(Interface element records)

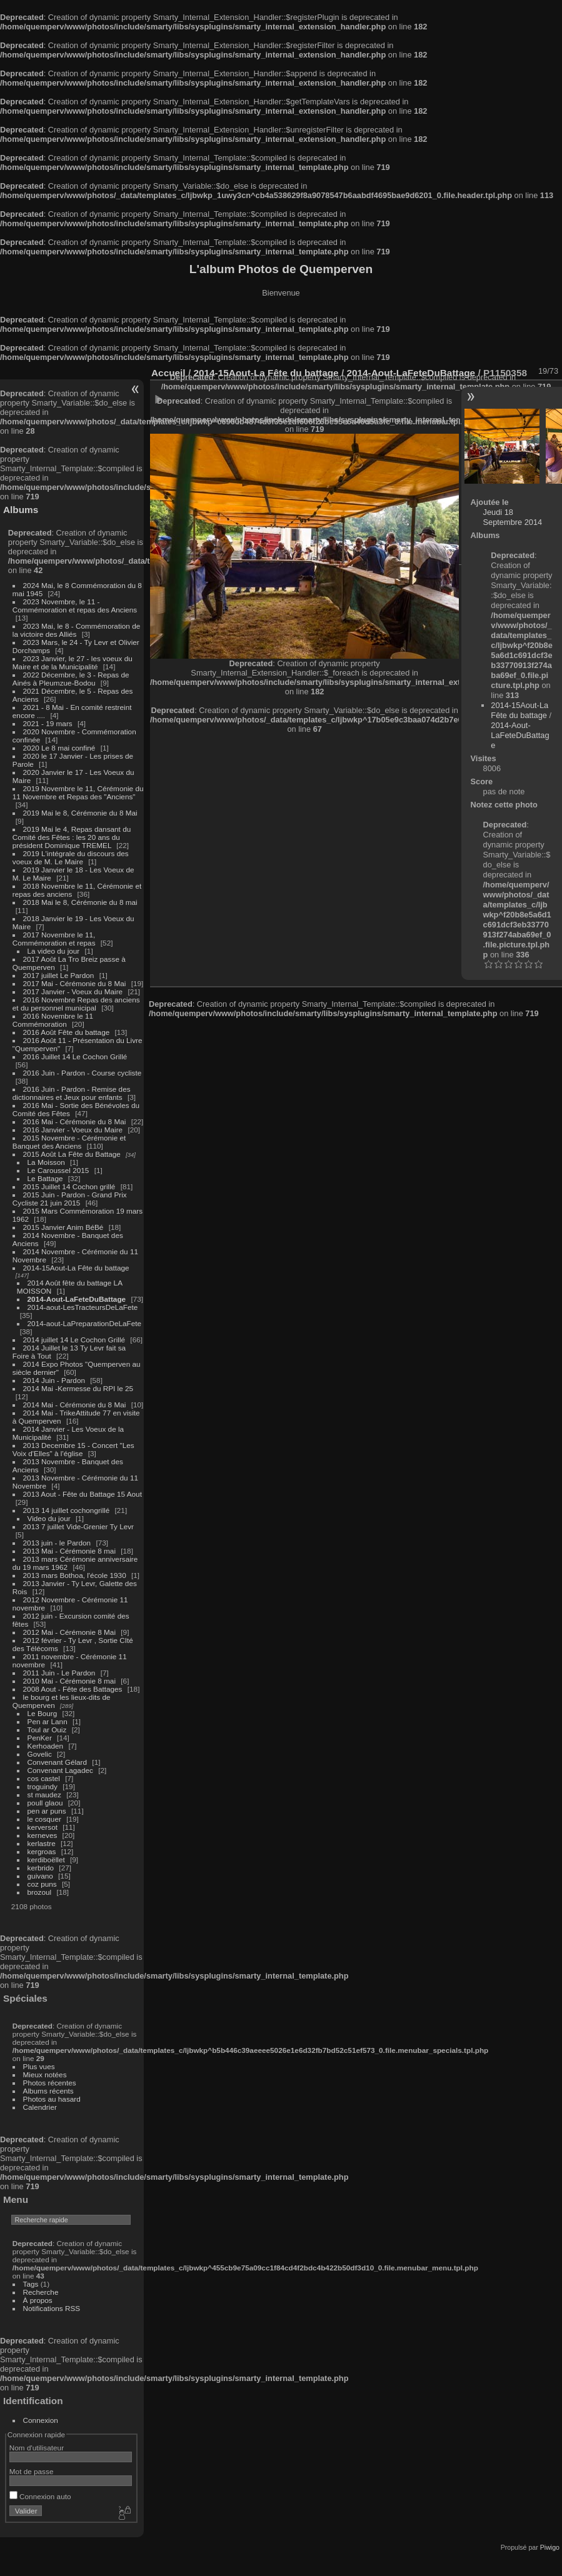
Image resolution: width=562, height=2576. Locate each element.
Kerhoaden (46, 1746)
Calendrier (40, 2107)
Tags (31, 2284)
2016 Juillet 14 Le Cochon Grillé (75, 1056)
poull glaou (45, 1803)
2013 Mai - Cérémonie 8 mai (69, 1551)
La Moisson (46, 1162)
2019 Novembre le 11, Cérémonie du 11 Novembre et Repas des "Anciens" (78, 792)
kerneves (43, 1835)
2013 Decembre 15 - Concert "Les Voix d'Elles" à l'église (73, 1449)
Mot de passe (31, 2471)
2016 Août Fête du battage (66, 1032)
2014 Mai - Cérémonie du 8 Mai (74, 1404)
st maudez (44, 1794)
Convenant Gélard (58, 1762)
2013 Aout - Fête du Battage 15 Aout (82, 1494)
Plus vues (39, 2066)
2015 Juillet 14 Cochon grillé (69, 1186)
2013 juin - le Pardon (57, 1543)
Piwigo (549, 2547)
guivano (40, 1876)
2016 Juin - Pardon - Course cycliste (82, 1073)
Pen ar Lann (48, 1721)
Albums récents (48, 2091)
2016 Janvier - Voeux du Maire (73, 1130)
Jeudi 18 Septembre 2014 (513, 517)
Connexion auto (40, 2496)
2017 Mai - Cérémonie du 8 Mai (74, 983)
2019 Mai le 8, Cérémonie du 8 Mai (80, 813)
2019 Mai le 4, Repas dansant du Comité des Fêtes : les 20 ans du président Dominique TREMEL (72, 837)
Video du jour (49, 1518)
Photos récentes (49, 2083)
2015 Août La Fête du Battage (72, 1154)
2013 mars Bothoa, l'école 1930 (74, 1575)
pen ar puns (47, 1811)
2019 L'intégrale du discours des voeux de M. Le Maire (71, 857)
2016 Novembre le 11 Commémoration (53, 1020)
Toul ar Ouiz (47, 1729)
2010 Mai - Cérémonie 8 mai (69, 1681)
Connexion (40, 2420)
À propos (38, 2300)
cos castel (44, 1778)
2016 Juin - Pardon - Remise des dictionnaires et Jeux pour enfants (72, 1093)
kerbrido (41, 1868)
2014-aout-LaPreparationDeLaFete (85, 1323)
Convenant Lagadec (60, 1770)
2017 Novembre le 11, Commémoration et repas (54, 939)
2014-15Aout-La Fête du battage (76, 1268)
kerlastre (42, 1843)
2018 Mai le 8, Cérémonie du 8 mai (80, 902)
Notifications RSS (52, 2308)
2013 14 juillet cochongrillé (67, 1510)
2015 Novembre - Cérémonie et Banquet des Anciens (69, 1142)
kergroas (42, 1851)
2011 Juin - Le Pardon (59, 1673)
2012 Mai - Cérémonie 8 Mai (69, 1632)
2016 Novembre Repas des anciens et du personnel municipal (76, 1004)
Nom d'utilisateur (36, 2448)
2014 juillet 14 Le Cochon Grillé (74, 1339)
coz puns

--- What you will do ---
Could you repeat every line of the records above word for word, leaving out the pictures?

--- Answer to the problem ---
Image resolution: width=562, height=2576. Locate each element.
Kerhoaden (46, 1746)
Calendrier (40, 2107)
Tags (31, 2284)
2016 Juillet 14 Le Cochon Grillé (75, 1056)
poull glaou (45, 1803)
2013 Mai - Cérémonie 8 mai (69, 1551)
La Moisson (46, 1162)
2019 Novembre le 11, Cérémonie du 11 Novembre et Repas des "Anciens" (78, 792)
kerneves (43, 1835)
2013 Decembre 15 - Concert "Les Voix d'Elles" à l'église (73, 1449)
Mot de passe (31, 2471)
2016 Août Fête du battage (66, 1032)
2014 Mai - Cérémonie du 8 Mai (74, 1404)
st maudez (44, 1794)
Convenant Gélard (58, 1762)
2013 Aout - Fête du Battage 15 Aout (82, 1494)
Plus vues (39, 2066)
2015 Juillet 14 Cochon grillé (69, 1186)
2013 juin - le Pardon (57, 1543)
Piwigo (549, 2547)
guivano (40, 1876)
2016 Juin - Pardon - Course cycliste (82, 1073)
Pen ar Lann (48, 1721)
Albums récents (48, 2091)
2016 Janvier - Voeux du Maire (73, 1130)
Jeudi 18 Septembre 2014 (513, 517)
Connexion auto (40, 2496)
2017 Mai - Cérémonie du 8 Mai (74, 983)
2019 Mai le 8, Cérémonie du 8 Mai (80, 813)
2019 Mai le 4, Repas dansant du Comité des Fêtes : les 20 ans du président Dominique TREMEL (72, 837)
Video du jour (49, 1518)
Photos récentes (49, 2083)
2015 Août La Fête du Battage (72, 1154)
2013 mars Bothoa, l'école 1930 (74, 1575)
pen ar puns (47, 1811)
2019 L'intégrale du discours des voeux de M. Le Maire (71, 857)
2016 Novembre le 11 Commémoration (53, 1020)
Toul ar Ouiz (47, 1729)
2010 Mai - Cérémonie 8 mai (69, 1681)
Connexion (40, 2420)
À propos (38, 2300)
cos castel (44, 1778)
2016 Juin - Pardon - Remise des dictionnaires et Jeux pour enfants (72, 1093)
kerbrido (41, 1868)
2014-aout-LaPreparationDeLaFete (85, 1323)
Convenant Lagadec (60, 1770)
2017 Novembre le 11, Commémoration et repas (54, 939)
2014-15Aout-La Fête du battage (76, 1268)
kerlastre (42, 1843)
2018 Mai le 8, Cérémonie du 8 mai (80, 902)
Notifications RSS (52, 2308)
2013 14 juillet cochongrillé (67, 1510)
2015 Novembre - Cérémonie et Banquet des Anciens (69, 1142)
kergroas (42, 1851)
2011 Juin - Le Pardon (59, 1673)
2012 Mai - Cérémonie 8 Mai (69, 1632)
2016 Novembre Repas des anciens et du personnel municipal (76, 1004)
Nom d'utilisateur (36, 2448)
2014 juillet 14 Le Cochon Grillé (74, 1339)
coz puns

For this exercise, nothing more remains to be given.